Папа проговорил срывающимся голосом, задыхаясь от волнения:
– Джоли, девочка, я тебе верю, – и, продолжая говорить, он начал плакать, он, который вообще никогда не плакал, и тогда Джоли окончательно поняла, что ее жизнь изменилась раз и навсегда.
15
Папа сказал, что человек, который должен был встретить их здесь, в Индианаполисе, только что выехал к «Марриотту» – пришлось сразу же позвонить и перенаправить его к Джоли. Потом стало ясно, что когда мать проснулась утром изменившейся, она могла передать этот номер аркадцам, кем бы они ни были. Он не знал, способны ли они найти его по анонимному телефону, узнав номер, но рисковать не мог и решил уничтожить его сразу же после разговора, а своему агенту позвонил с другого аппарата. Он не знал, не подслушивают ли их в эту минуту плохие ребята, знающие номер анонимного мобильника, но сильно сомневался в этом и все же не хотел называть имени человека, который придет за Джоли, или описывать его внешность. Он сказал только, что тот самый человек – тот, которого он послал, – узнает Джоли, потому что ей семнадцать, она красива, ростом выше пяти футов и шести дюймов, чернокожая. А Джоли поймет, что человеку, который подойдет к ней, можно доверять, если он скажет фразу, которую знают только она и папа.

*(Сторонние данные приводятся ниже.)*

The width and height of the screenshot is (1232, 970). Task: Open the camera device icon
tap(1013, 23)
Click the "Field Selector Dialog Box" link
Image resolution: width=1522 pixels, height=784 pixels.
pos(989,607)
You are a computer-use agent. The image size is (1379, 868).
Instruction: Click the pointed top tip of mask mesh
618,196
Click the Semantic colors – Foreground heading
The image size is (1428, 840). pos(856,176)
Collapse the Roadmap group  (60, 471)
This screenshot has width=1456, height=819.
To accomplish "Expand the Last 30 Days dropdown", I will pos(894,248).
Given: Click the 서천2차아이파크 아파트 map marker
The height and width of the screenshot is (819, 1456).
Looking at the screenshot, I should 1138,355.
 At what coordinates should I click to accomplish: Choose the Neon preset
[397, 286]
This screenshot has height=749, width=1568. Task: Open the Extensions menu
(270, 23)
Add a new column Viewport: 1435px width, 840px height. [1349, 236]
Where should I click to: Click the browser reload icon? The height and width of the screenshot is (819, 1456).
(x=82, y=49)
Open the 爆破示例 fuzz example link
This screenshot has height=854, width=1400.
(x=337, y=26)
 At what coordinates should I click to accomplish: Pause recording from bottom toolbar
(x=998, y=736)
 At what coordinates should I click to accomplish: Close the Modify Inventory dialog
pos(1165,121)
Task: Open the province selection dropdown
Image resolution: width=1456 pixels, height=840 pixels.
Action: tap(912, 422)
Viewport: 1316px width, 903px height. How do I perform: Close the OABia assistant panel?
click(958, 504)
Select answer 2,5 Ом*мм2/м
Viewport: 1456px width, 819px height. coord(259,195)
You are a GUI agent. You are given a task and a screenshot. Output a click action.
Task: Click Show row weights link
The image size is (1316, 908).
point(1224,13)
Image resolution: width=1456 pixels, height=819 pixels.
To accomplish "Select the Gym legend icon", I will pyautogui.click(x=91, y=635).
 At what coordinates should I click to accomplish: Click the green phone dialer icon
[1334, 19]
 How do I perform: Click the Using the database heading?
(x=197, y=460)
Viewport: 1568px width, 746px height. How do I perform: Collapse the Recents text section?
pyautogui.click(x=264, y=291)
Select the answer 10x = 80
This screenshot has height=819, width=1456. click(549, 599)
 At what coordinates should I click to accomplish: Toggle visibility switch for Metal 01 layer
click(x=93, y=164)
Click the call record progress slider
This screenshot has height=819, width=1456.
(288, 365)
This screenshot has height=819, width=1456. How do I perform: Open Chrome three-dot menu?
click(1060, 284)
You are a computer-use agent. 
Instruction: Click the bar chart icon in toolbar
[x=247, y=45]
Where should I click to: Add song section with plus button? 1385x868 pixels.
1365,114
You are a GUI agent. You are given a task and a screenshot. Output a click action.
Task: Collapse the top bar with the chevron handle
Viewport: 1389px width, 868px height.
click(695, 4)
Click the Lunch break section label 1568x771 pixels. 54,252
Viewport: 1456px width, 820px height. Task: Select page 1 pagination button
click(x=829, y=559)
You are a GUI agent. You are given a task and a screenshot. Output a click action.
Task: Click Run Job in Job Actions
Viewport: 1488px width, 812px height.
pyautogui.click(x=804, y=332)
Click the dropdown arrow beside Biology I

И вот недолгий разговор закончился, и папа исчез, прежде чем Джоли поняла, что телефон в ее руке больше не служит средством общения с отцом, что папа отключился и вот-вот разобьет свою трубку.
Теперь она стала еще более одинокой, чем двумя минутами ранее. Ей было некому звонить – ни бабушке, ни тетушке Тэнди в Мэдисоне, ведь они могли стать такими же, как мама и Твайла. Джоли сомневалась, что может им доверять.